I jerked on the pole and immediately felt the weight on the other end of the line. The bamboo bent at the end.

“Don’t pull it up too fast,” Dickie said. “Flatten it out and get him up to the bank. It looks like a big one.”

Dickie crept to the edge of the water. He had said this was a place where the reservoir was deepest and added that several people had fallen in and drowned in this very spot. I backed up, the fish weaving in the water, and Dickie navigated the biggest bass I would ever catch in my life onto the bank.

Jesse gasped. “Would you look how pretty he is?” She went down and held him up in both hands. “He’s got to be at least five pounds.”

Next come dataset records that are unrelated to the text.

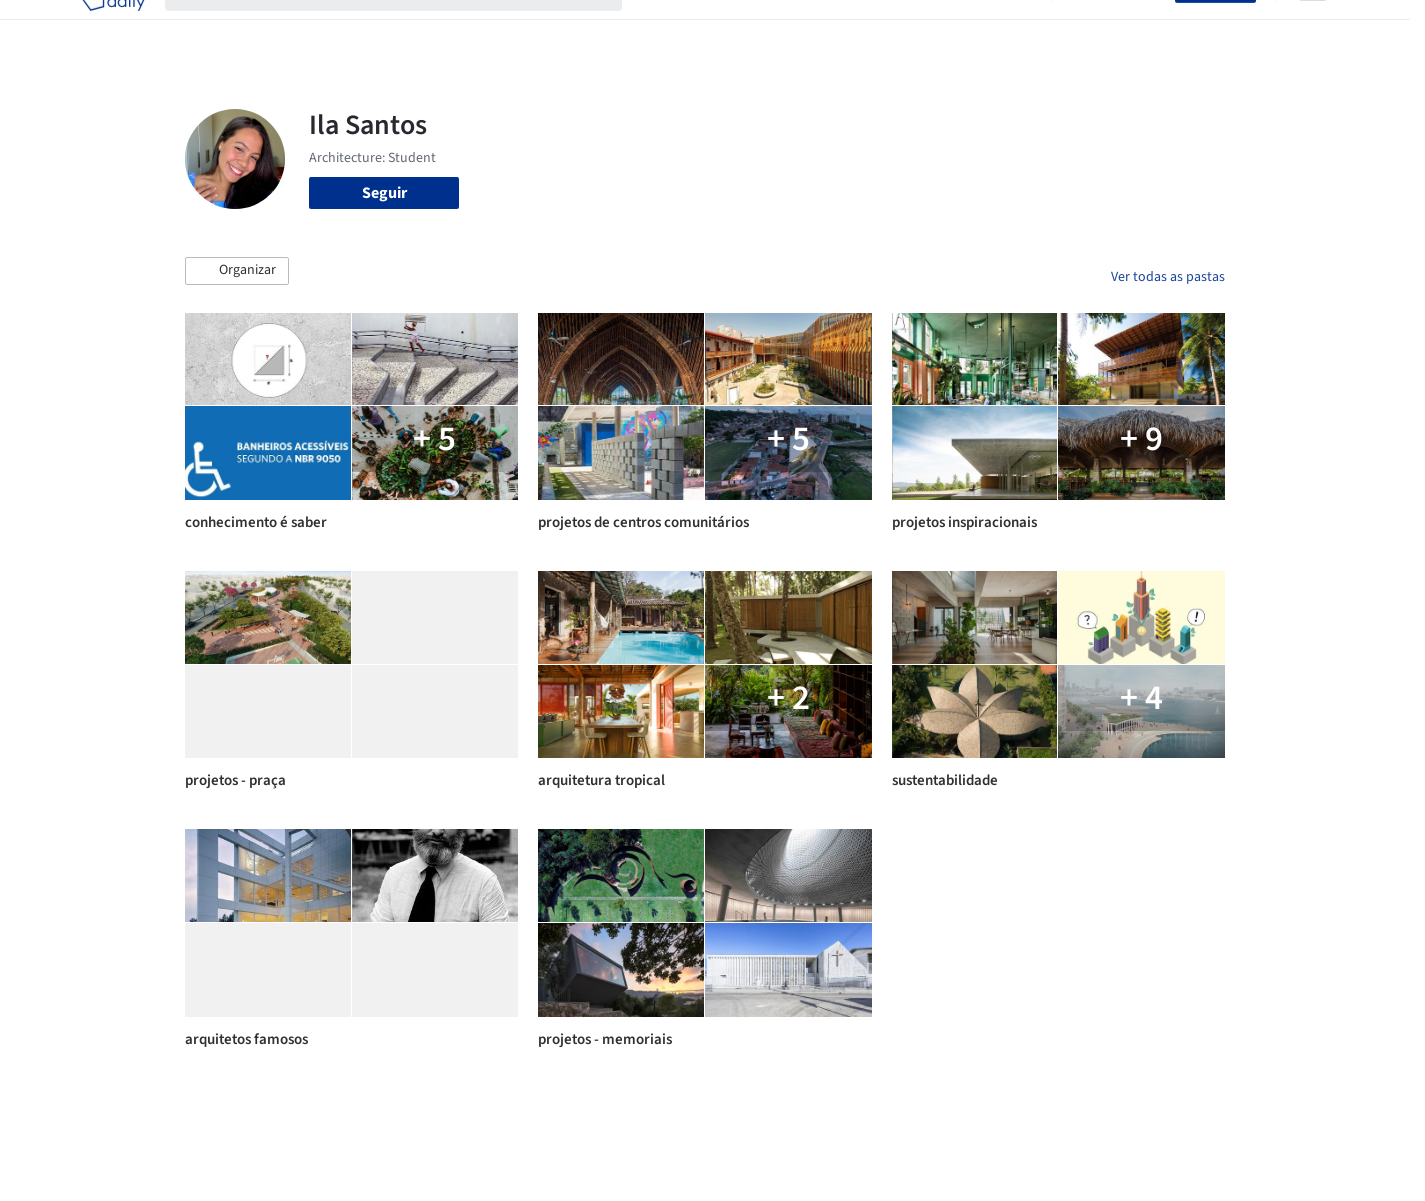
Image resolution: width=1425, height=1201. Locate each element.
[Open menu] (1313, 28)
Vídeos (1008, 28)
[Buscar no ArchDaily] (409, 28)
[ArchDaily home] (113, 28)
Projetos (671, 28)
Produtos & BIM (843, 28)
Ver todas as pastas (1168, 277)
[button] (237, 271)
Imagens (745, 28)
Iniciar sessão (1117, 28)
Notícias (941, 28)
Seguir (384, 193)
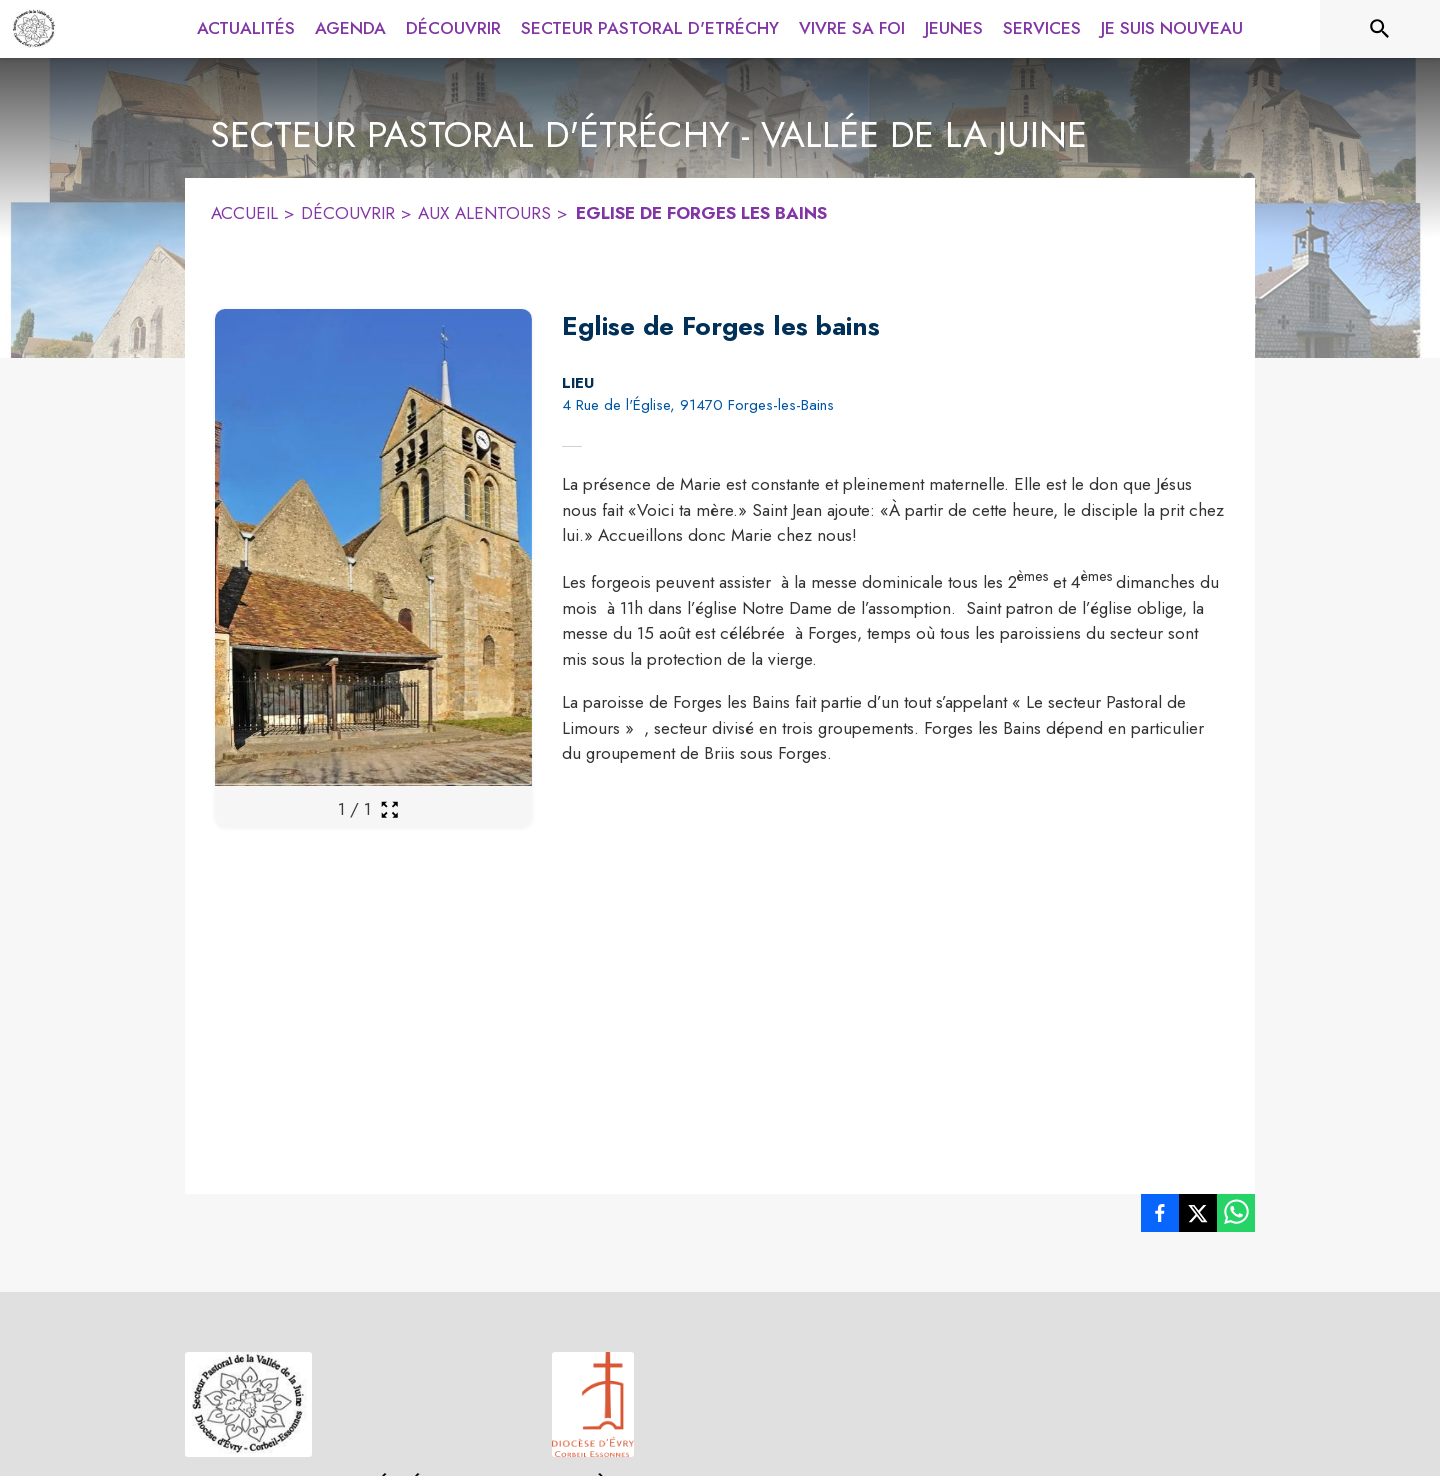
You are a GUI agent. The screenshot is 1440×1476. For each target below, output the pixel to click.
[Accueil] (34, 29)
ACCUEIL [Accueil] (244, 213)
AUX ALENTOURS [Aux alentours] (484, 213)
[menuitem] (246, 29)
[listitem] (1160, 1213)
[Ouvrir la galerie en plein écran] (389, 809)
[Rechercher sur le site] (1380, 29)
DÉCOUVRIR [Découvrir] (348, 213)
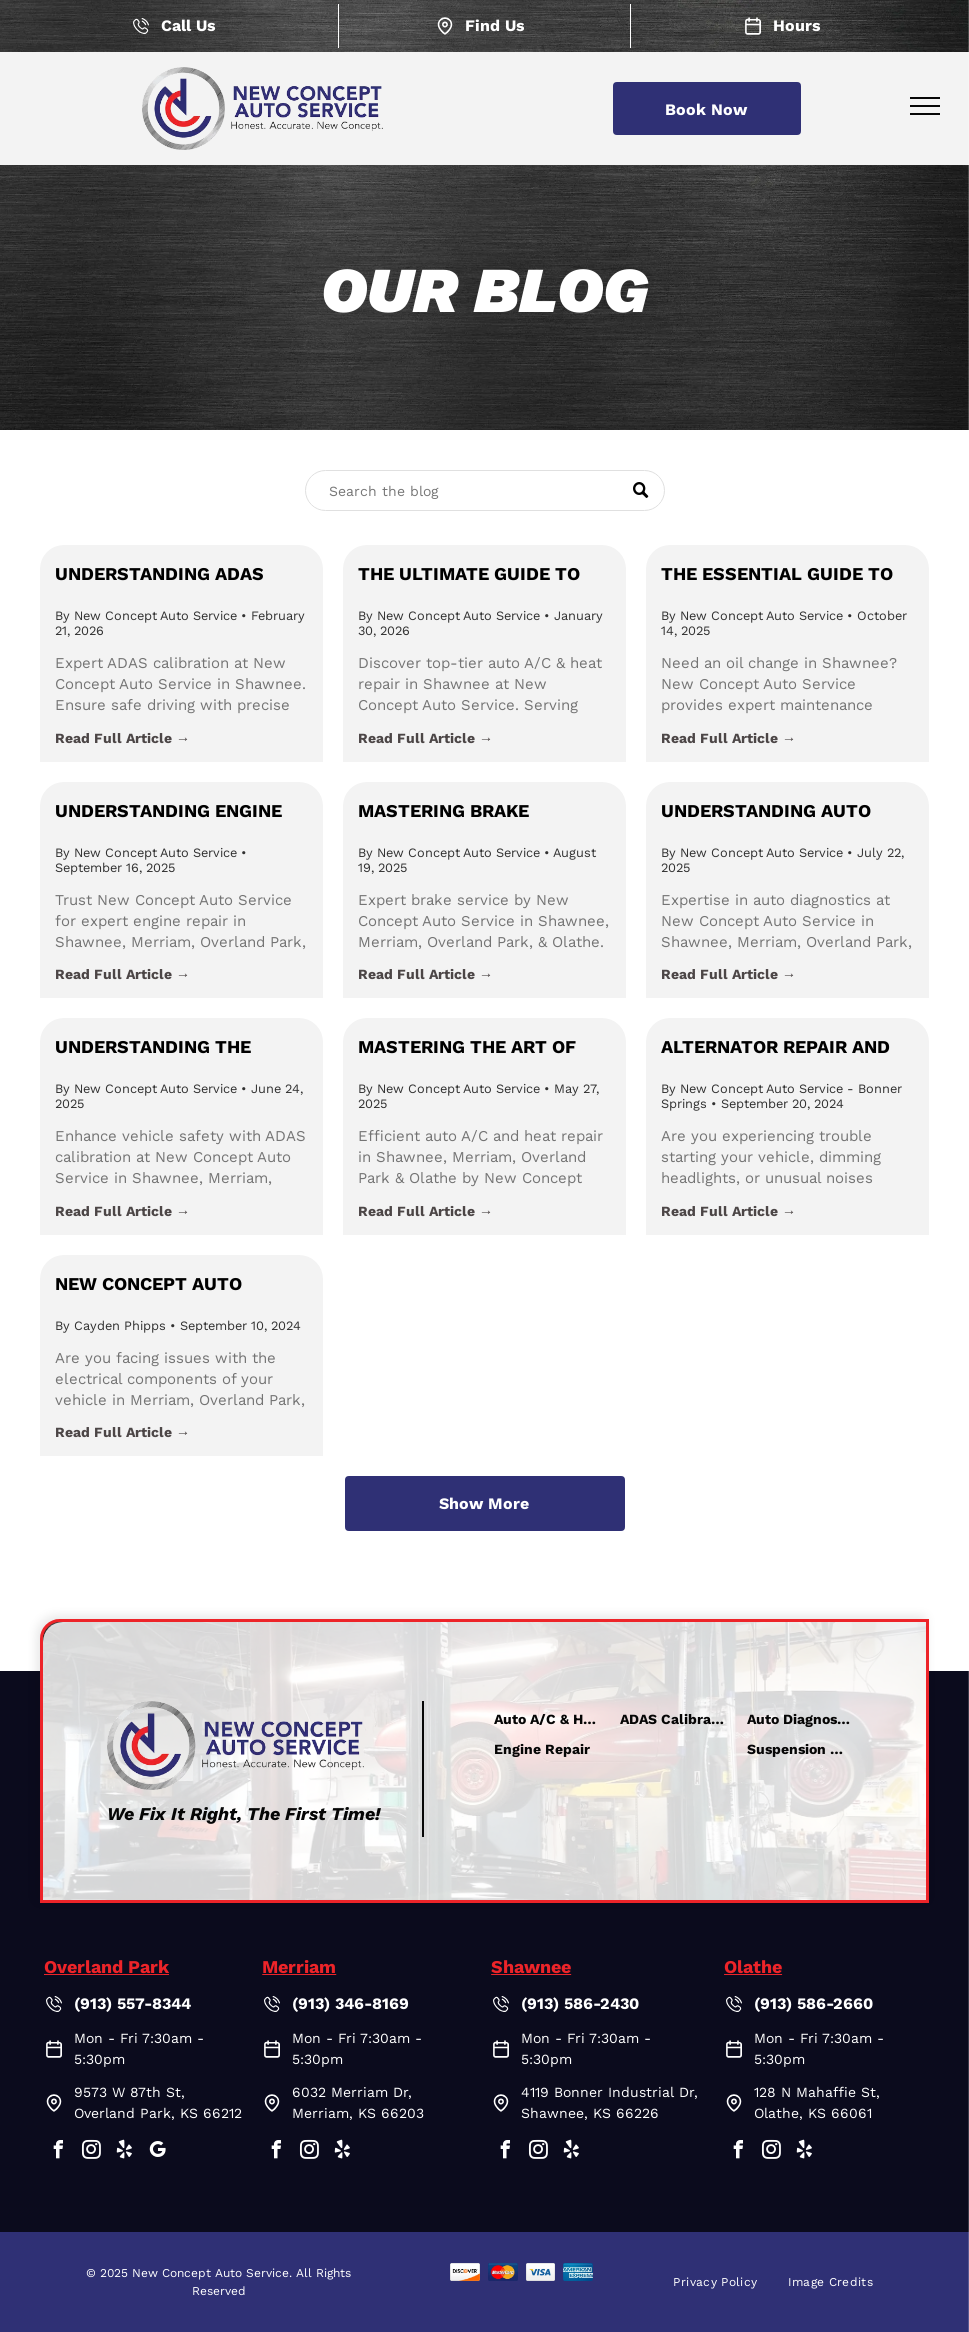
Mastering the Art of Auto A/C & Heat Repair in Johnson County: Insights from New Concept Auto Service (482, 1048)
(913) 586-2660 (813, 2003)
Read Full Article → (122, 738)
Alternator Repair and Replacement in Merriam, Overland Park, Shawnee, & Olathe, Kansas (787, 1048)
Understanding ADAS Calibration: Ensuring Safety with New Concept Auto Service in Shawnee (177, 575)
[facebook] (58, 2152)
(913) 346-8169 (350, 2003)
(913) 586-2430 (580, 2003)
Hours (797, 25)
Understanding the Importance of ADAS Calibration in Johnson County (173, 1048)
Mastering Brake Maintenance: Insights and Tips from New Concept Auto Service (472, 812)
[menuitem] (715, 2281)
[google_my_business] (157, 2152)
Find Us (495, 25)
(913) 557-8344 (132, 2003)
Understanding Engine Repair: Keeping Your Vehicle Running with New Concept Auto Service (168, 812)
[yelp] (124, 2152)
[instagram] (91, 2152)
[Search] (485, 490)
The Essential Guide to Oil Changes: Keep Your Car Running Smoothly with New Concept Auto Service (781, 575)
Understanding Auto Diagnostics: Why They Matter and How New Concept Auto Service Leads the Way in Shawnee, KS (775, 812)
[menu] (925, 106)
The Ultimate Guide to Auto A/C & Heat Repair (470, 575)
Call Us (188, 25)
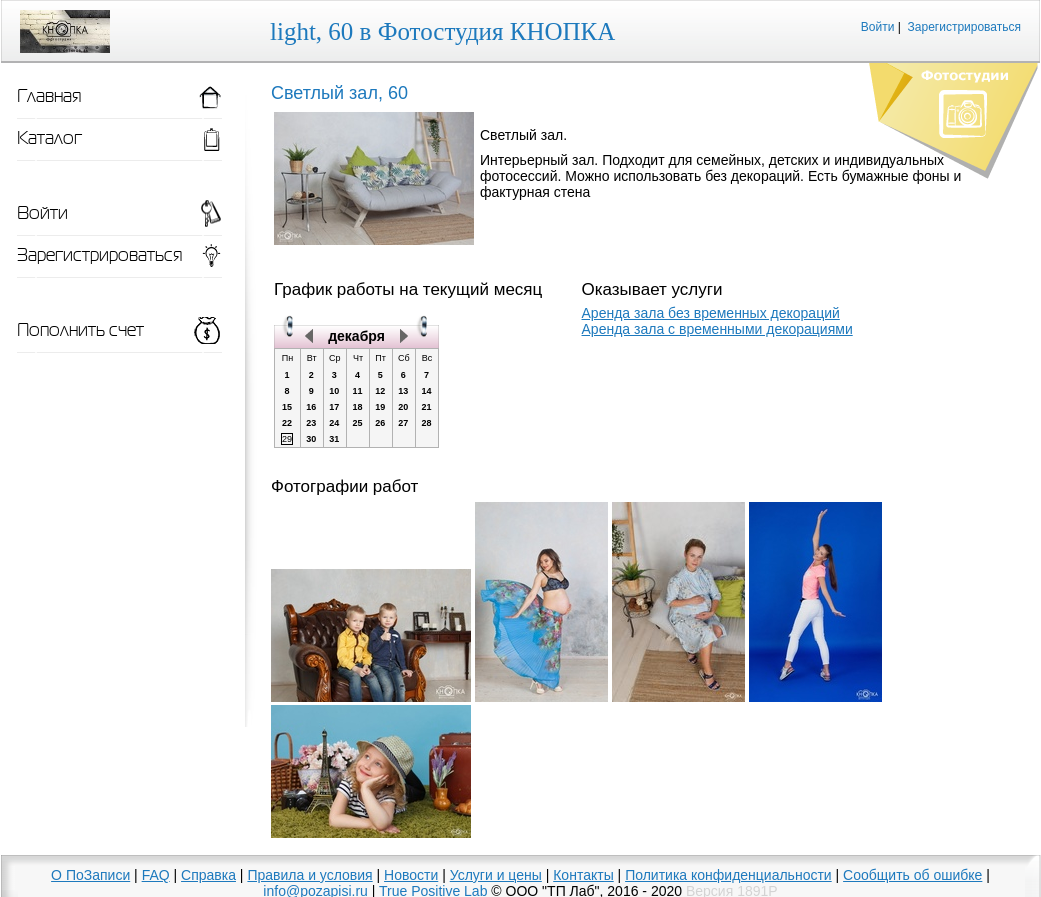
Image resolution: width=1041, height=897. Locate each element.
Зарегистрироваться (964, 27)
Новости (411, 875)
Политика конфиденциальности (728, 875)
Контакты (583, 875)
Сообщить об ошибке (912, 875)
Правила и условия (309, 875)
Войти (878, 27)
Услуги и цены (496, 875)
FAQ (156, 875)
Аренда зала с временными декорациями (717, 329)
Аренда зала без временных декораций (711, 313)
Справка (208, 875)
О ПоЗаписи (90, 875)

Dickie pulled the hook from his mouth. I asked if I could be the one to let him go.

“What do you mean let him go?” Jesse said.

“We always let them go when I’ve fished.”

The two looked at each other and then back at me.

“You can do what you want—he’s your fish,” Dickie said. “But I usually give anything I catch to Jesse.”

“Daisy Grace loves her some fried fish,” Jesse said, sizing up the catch.

“That’s fine,” I said. “I didn’t think about you eating it.”

Dickie got out a long piece of string with knots in it and put it through the fish’s gills, then put the fish in the water and tied the string to a branch he stuck in the mud. We caught two more keepers that day, one catfish and one large bluegill, and a lot of other smaller fish. I couldn’t help but feel like I had contributed in a small way to Jesse’s family. Jesse covered the fish in her front basket with leaves and placed Harper Lee on top and we pedaled home.

When we got to the railroad tracks, Jesse stopped and looked both ways, sitting on the tracks. From my vantage point behind her, with her head turned, she looked like the prettiest thing I’d ever seen. Even with all the dirt and mountain toughness, I could see it. And I realized my fear of relating to girls disappeared around her. I wasn’t nervous, probably because she was so much like Dickie and me. Her shirts were sweat-stained and her hair stuck up in the back where she’d slept.

She looked back, sitting on the tracks, her cute nose that gently turned up at the end glinting in the sunlight and her freckles giving extra color to her face.

“What’s wrong?” I said.

“That’s where it happened, right up there.”

“What happened?”

“My daddy lost his arm. He was trying to jump a freight and fell underneath.”

“Where was he going?” I said.

“Huntington, probably.”

I tried to think of something to say. “It must have hurt.”

“He was probably drunk.”

On the way through town, the talk turned to Mothman again. Jesse said he was still wandering the woods and waiting, biding his time until the next big event. Dickie believed in Mothman but thought Jesse’s version of the story was flawed. When Jesse brought up flying saucers, though, Dickie took the bait. He talked nonstop about pictures he’d seen in magazines and how the government had cataloged UFOs and that officials were hiding men from outer space who had crashed near Roswell, New Mexico.

“Can we talk about something else?” I said. “Maybe baseball?”

Jesse and Dickie smiled at each other and I knew I was the one who had taken the bait.

TUESDAY, OCTOBER 9, 1984

I awoke to the muted sound of birds heralding Indian summer. Crickets and frogs brought back my childhood in full surround sound as I shook the sleep from me. I had fallen into bed without setting an alarm and slept the rest of the day and night. I wandered outside to the car early enough not to disturb my parents.